▸ **EXERCISE INSTRUCTIONS**
What you return should match the data below exactly, with no pictures in it.

[Entries taken from a collection]
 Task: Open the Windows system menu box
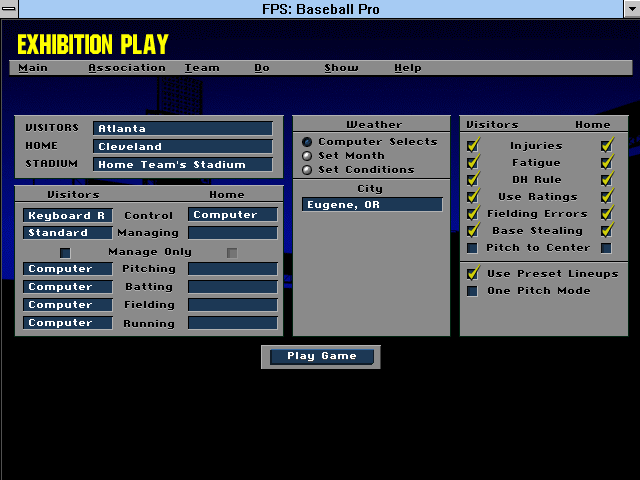tap(11, 9)
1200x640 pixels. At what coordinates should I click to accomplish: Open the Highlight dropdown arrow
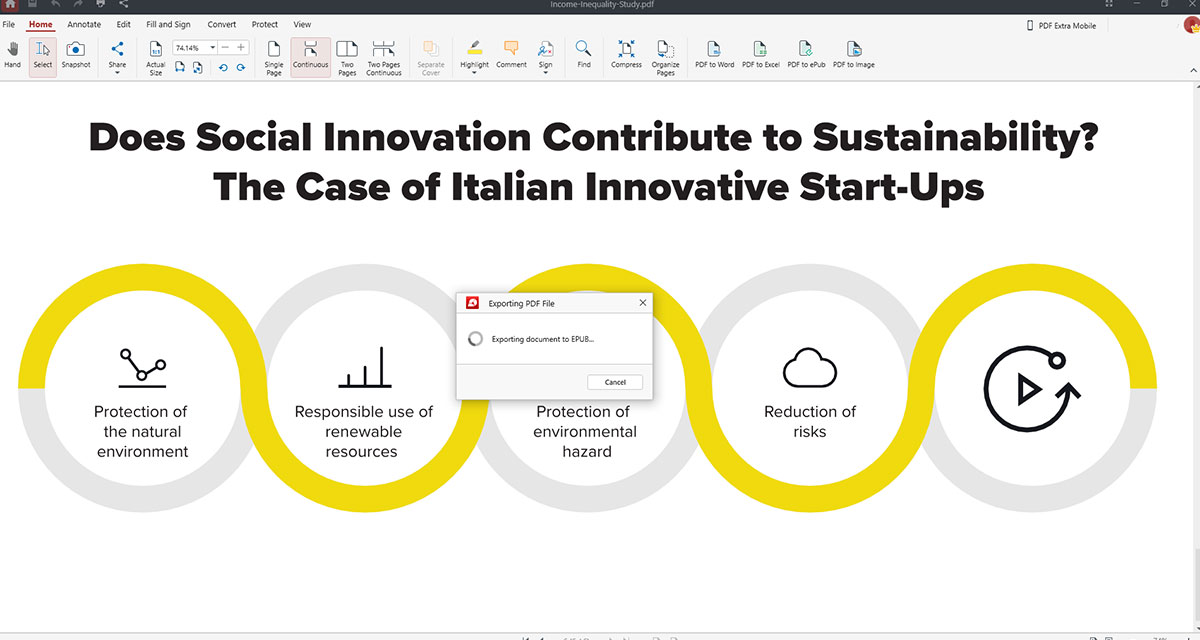tap(474, 73)
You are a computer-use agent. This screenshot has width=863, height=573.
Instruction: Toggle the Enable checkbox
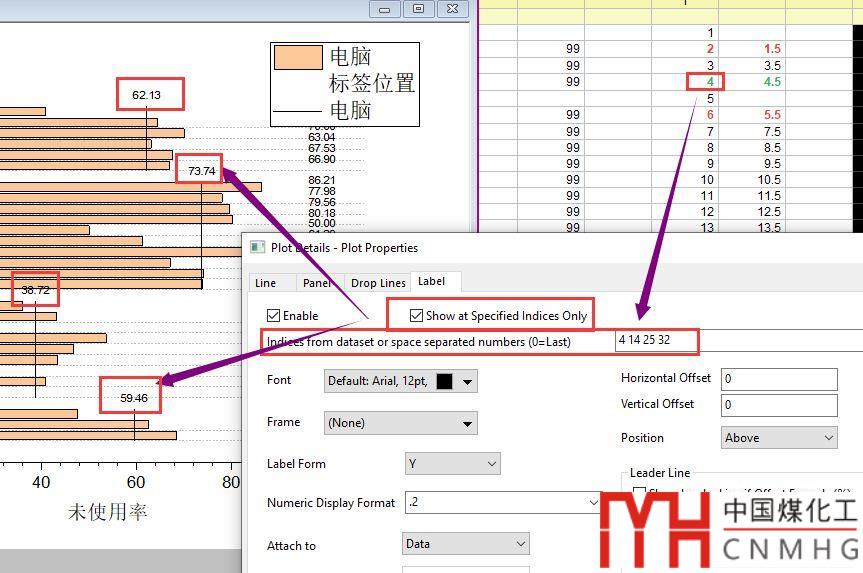[274, 316]
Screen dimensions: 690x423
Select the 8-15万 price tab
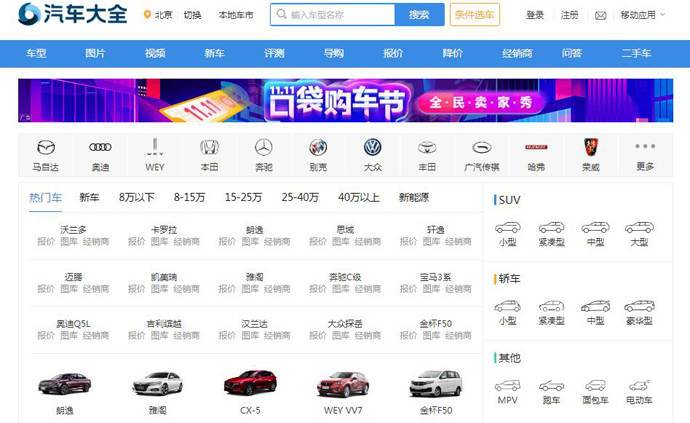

▸ **TASK RESPONSE**
 Task: Open the Windows system menu box
tap(11, 9)
1200x640 pixels. At what coordinates should I click to accomplish: Open the Highlight dropdown arrow
tap(474, 73)
You are a computer-use agent. This screenshot has width=863, height=573.
Instruction: Toggle the Enable checkbox
[274, 316]
Screen dimensions: 690x423
Select the 8-15万 price tab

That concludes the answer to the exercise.